I have an ever-growing mountain of mock papers to be corrected, so instead of even looking at them, I spent the morning perusing the recently-published deferred physics paper from last summer. This was sat by a small number of students at the end of June, who were ill or otherwise unable to sit the earlier paper.
It is available here: State Examination Commission - Exam Material Archive (examinations.ie)
(make sure to click on 'deferred exam papers', rather than 'exam papers')
It is generally in keeping with the style of exam we have become used to over the years, but I thought there were a few notable points:
In section A, question 2 (shown here) was about finding the specific heat capacity of water - something which hasn't featured recently. But the question required students to draw a graph and to find the shc from the slope of the graph - and I think many students would have found that a stretch.
Fair enough: there is choice after all, and students only have to answer 3 of the 5 section A questions. But there were two questions on electricity - so any student inclined to skip the electricity will have been badly burned here!

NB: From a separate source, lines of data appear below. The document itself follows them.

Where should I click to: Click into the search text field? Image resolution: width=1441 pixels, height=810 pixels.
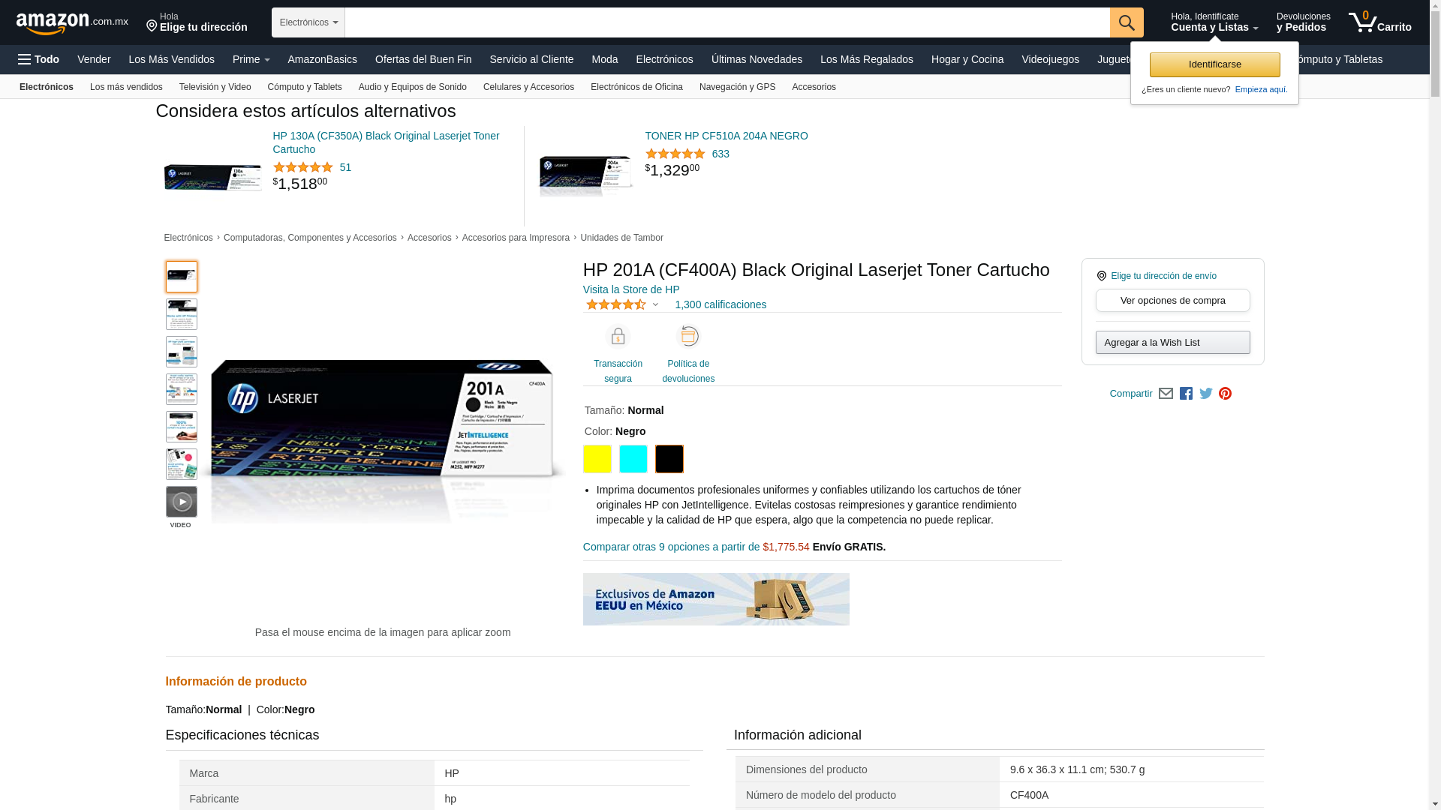point(727,23)
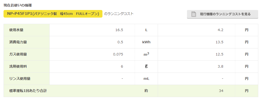
Task: Select the 0.075 gas usage value
Action: tap(118, 54)
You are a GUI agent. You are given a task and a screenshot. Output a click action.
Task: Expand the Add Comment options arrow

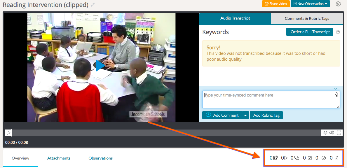point(245,115)
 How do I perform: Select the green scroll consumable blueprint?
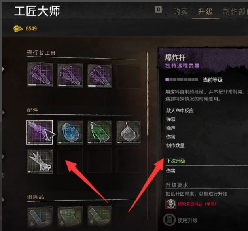pos(70,217)
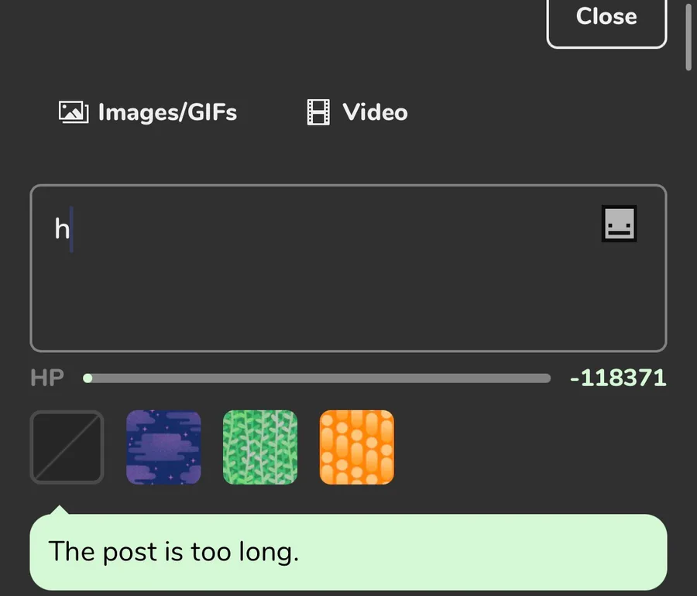The image size is (697, 596).
Task: Choose the green knitted pattern background
Action: point(260,447)
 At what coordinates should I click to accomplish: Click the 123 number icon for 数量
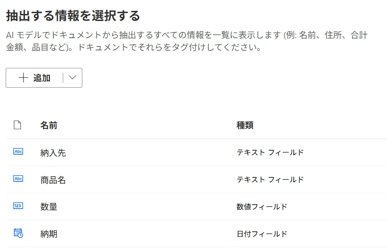click(18, 206)
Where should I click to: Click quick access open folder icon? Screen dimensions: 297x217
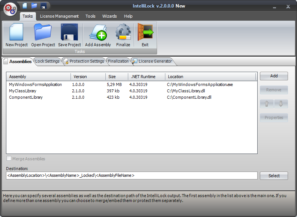pos(34,6)
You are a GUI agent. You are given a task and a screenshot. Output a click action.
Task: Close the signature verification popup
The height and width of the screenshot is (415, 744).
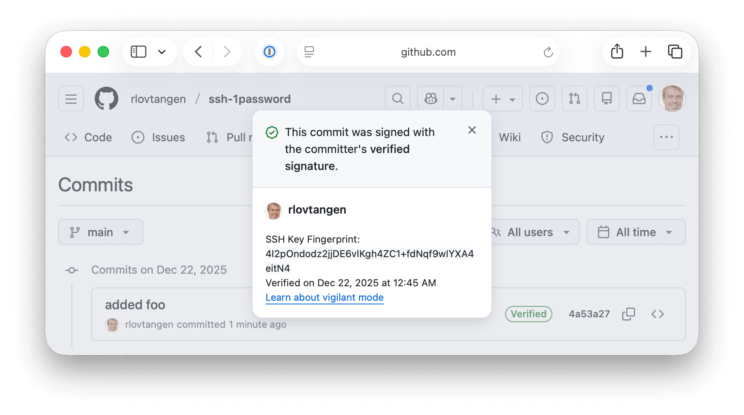(x=472, y=130)
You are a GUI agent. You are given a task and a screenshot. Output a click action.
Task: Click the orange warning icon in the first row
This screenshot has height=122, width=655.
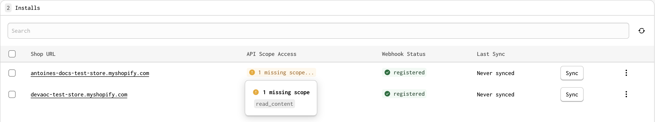coord(252,72)
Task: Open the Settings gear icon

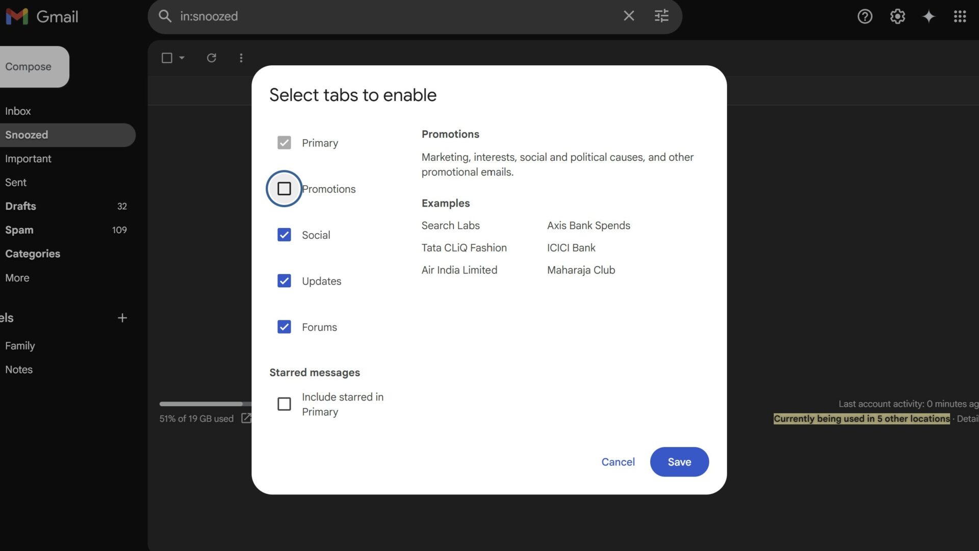Action: point(897,16)
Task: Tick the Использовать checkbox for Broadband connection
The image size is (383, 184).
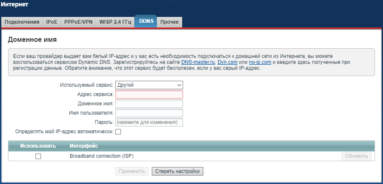Action: tap(38, 156)
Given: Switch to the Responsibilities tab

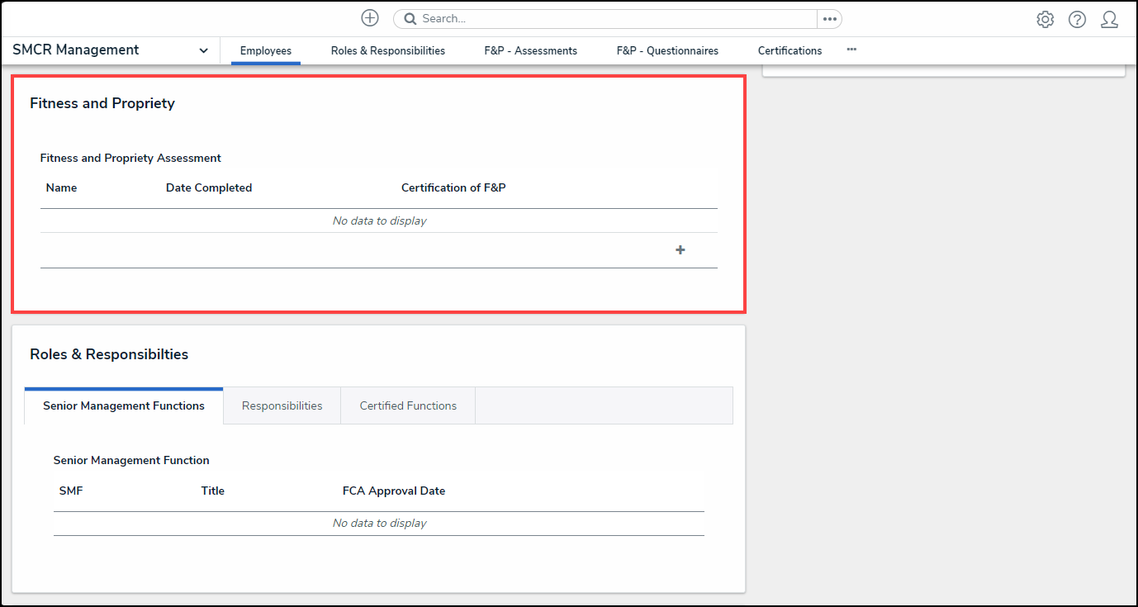Looking at the screenshot, I should pos(282,405).
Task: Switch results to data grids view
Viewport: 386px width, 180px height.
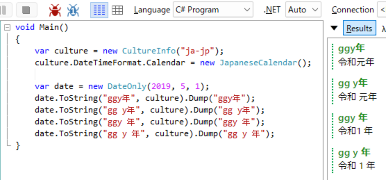Action: click(117, 10)
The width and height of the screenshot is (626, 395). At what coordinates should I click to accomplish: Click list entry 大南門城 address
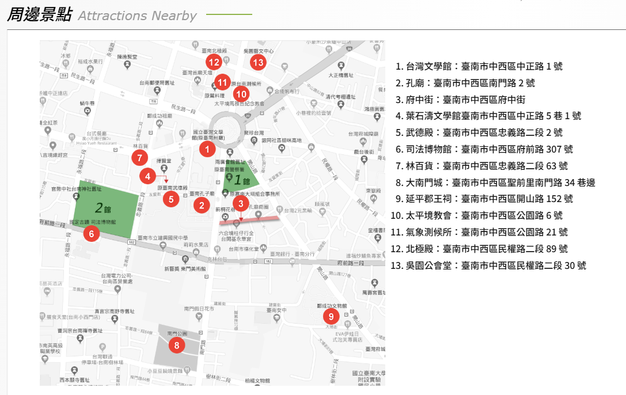coord(495,183)
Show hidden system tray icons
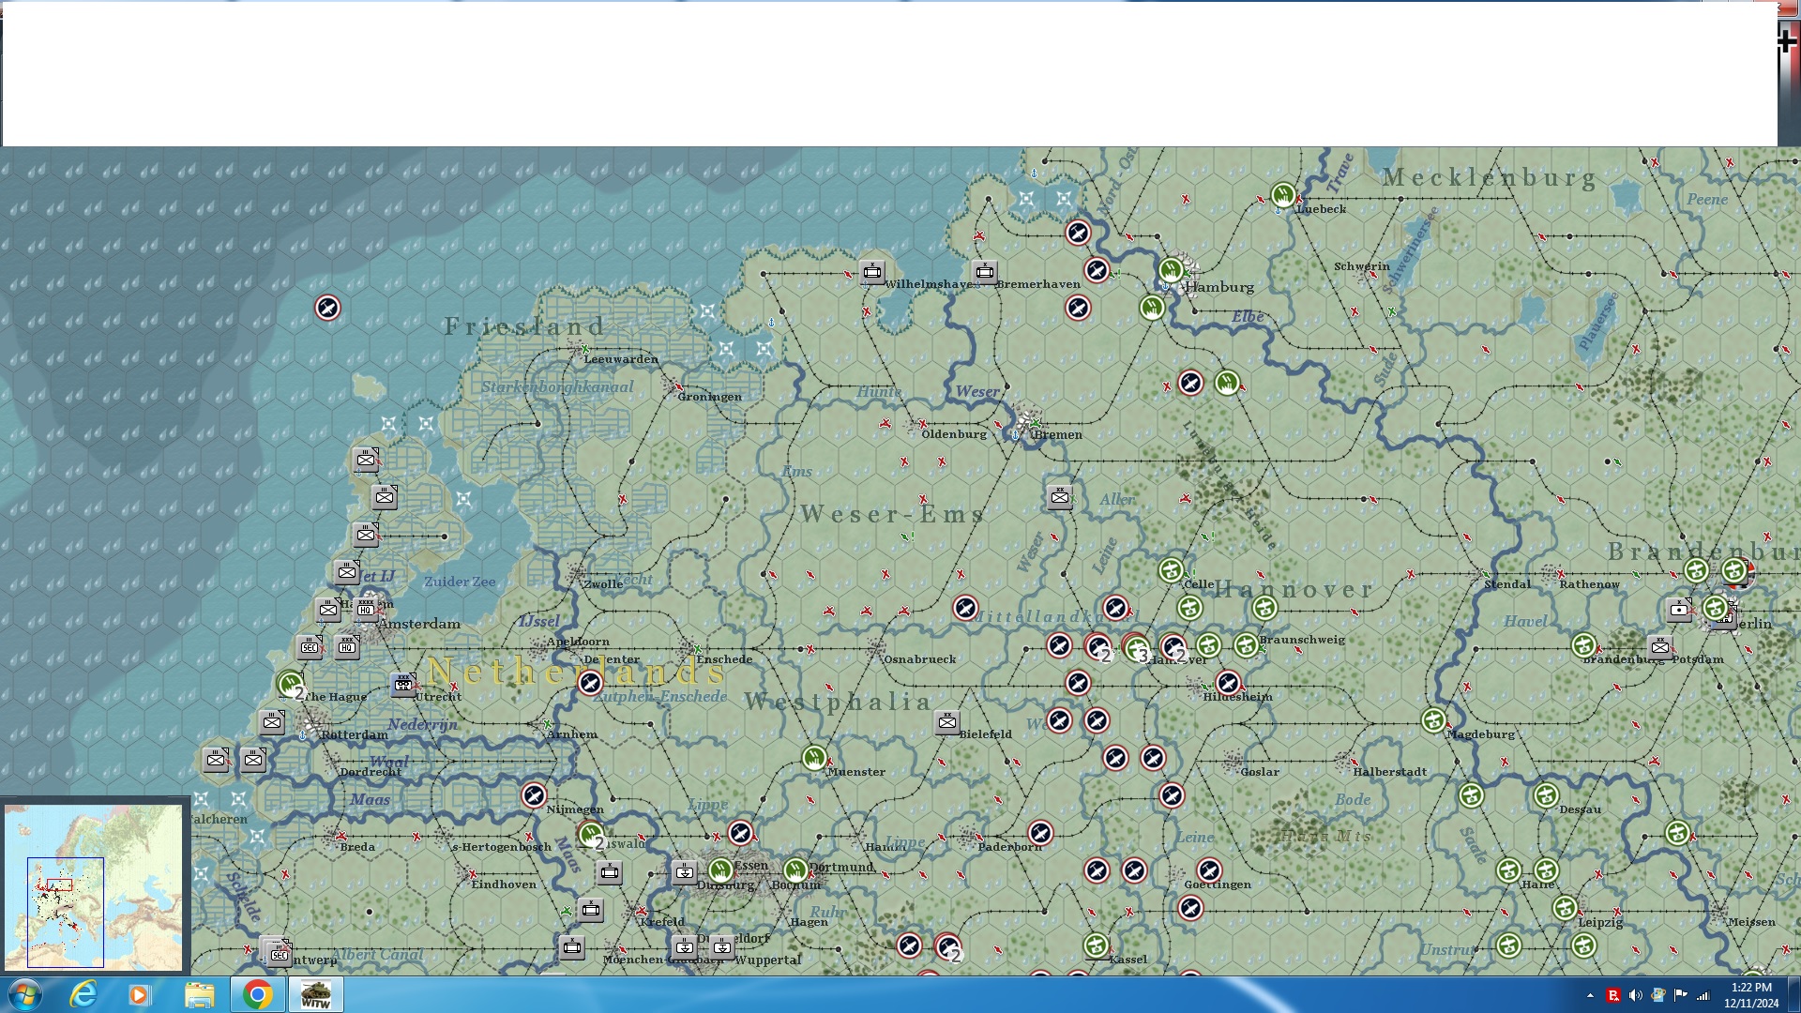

In section B, I noticed that students were asked about. Archimedes Principle (and how to demonstrate it), the Wheatstone Bridge, Spectrometers, and Capacitance - which I found notable because these are all topics not specifically mentioned on the draft specs for L Cert 2027. Perhaps they're being given a last run out while they still have the chance.
A few other things...
Q4 in section A was about resistance vs Temp, but it also had a novel twist where students had to identify the metal involved by consulting a list of resistivities of known metals. It struck me as the sort of question that we'll be seeing a lot of post 2027?
Finally, I loved that Schrodinger got a mention in q 13 - more than a mention really - in a way that reminded me of an understanding of the wave equation I have long forgotten (if I ever had it!)